__WHAT YOU SHOULD DO__.
Please filter the entries for the word "with" and copy every line that has it.
━━━ EXCERPTED RECORDS
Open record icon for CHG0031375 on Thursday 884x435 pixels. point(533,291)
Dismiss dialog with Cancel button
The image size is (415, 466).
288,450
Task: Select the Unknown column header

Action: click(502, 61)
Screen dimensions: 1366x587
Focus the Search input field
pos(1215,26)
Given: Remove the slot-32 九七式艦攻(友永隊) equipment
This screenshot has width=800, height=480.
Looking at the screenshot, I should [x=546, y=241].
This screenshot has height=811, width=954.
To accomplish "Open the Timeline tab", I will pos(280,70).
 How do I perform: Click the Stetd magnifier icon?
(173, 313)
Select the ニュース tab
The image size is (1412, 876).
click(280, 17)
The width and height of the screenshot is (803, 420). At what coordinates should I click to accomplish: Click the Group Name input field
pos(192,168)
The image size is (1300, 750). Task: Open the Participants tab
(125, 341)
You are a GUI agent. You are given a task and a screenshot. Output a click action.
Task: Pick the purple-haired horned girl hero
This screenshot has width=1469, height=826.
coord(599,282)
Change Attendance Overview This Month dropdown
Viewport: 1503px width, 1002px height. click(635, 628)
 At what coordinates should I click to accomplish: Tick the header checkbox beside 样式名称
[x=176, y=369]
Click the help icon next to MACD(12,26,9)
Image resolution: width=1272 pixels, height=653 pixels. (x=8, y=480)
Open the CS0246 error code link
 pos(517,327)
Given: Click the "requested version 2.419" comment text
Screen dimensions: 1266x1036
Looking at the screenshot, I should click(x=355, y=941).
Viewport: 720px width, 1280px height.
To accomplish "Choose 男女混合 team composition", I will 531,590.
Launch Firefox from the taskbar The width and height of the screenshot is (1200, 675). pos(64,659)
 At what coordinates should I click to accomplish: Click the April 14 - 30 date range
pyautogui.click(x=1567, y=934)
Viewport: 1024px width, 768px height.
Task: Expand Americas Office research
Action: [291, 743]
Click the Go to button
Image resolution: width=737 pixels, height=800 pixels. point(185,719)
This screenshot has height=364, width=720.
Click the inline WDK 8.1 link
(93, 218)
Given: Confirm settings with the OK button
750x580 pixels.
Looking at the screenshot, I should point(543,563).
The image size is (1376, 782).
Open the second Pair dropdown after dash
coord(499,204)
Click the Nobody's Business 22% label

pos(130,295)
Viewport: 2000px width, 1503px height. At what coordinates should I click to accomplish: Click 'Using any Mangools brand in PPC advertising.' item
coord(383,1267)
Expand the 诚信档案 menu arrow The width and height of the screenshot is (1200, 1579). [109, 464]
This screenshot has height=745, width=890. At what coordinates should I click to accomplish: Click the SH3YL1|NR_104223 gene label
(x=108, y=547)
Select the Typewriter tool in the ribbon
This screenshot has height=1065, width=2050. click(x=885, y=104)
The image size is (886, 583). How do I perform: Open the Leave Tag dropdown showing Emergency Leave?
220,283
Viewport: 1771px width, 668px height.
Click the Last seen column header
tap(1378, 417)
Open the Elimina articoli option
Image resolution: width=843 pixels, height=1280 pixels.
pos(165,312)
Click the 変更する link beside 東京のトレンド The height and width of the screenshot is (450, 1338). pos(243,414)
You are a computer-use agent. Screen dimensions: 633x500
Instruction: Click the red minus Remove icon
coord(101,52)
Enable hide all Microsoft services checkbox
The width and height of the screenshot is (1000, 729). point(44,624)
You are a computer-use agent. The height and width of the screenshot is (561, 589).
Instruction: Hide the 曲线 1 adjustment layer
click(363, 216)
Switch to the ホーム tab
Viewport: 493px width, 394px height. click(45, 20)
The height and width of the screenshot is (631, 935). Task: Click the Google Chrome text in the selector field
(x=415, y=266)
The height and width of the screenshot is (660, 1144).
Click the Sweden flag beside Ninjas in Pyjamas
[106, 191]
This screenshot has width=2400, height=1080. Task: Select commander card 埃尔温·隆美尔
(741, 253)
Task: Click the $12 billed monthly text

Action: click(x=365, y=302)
━━━━━━
__EXERCISE OUTPUT__.
Dismiss dialog with Cancel button
Given: Confirm settings with the OK button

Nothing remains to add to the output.